Maîtres d'ouvrages :
Euroméditerranée, propriétaire : Ville de
Marseille
Maîtres d'oeuvres :
TAUTEM Architecture architecte mandataire, BMC2 architecte
associé
Entreprises : gros œuvre, Travaux du Midi ; étanchéité,
SMED ; menuiseries extérieures, serrurerie, SMAB ; murs ossature bois,
SCOP Triangle ; menuiserie intérieure, Menuiserie du Pharo ; cloisons,
doublage, plafonds, Massibat
Surface SHON :
4 150 m2
Cout :
10,5 millions d’euros HT
Date de livraison :
janvier 2021
Les architectes des agences TAUTEM et BMC2, qui avaient conçu ensemble la médiathèque de Frontignan, s’associent de nouveau pour livrer un groupe scolaire à Marseille, dans le quartier d’Arenc, tout au bout du secteur Euroméditerranée 1. L’expressivité constructive et la minéralité de l’ensemble répondent à la puissance du site tout en construisant un cadre intelligible et bienveillant pour les enfants.
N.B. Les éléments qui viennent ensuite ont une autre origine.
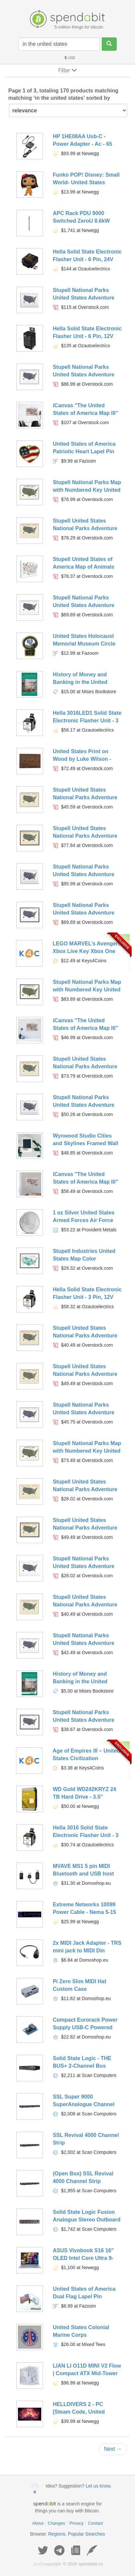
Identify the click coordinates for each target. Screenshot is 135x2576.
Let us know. (99, 2486)
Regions (56, 2534)
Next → (113, 2449)
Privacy (76, 2523)
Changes (56, 2523)
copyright (47, 2563)
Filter (67, 70)
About (38, 2523)
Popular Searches (86, 2534)
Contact (95, 2523)
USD (69, 58)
Le 2 septembre dernier tombait un jeudi. Et c’était la rentrée des classes. Les 550 élèves de l’école Antoine-de-Ruffi étaient déjà revenus chez eux lorsque le président de la République a pris la parole depuis le palais du Pharo. À Marseille, où il s’est rendu avec le ministre de l’Éducation, Emmanuel Macron promettait ce jour-là l’accompagnement de l’État pour des travaux d’urgence dans 174 (soit un gros tiers) des écoles de la cité phocéenne déjà identifiées comme délabrées par la nouvelle équipe municipale. Et puisque la rénovation « n’est pas une question d’argent mais de courage », il a aussi demandé – en contrepartie – que 50 de ces écoles marseillaises puissent devenir des « laboratoires pour adapter, repenser les projets d’apprentissage, les rythmes scolaires, les récréations, la durée des cours, les façons d’enseigner ». Dans les milieux syndicaux et pédagogiques marseillais, la pilule disruptive a parfois eu du mal à passer. À l’antienne libérale d’un « esprit d’innovation et de projet amené ensuite à être évalué pour être reconduit et financé » des uns, les autres ont opposé d’autres urgences et d’autres mots : réparer, réhabiliter, construire les écoles dont on se demande comment elles ont pu être si longtemps négligées par les édiles marseillais.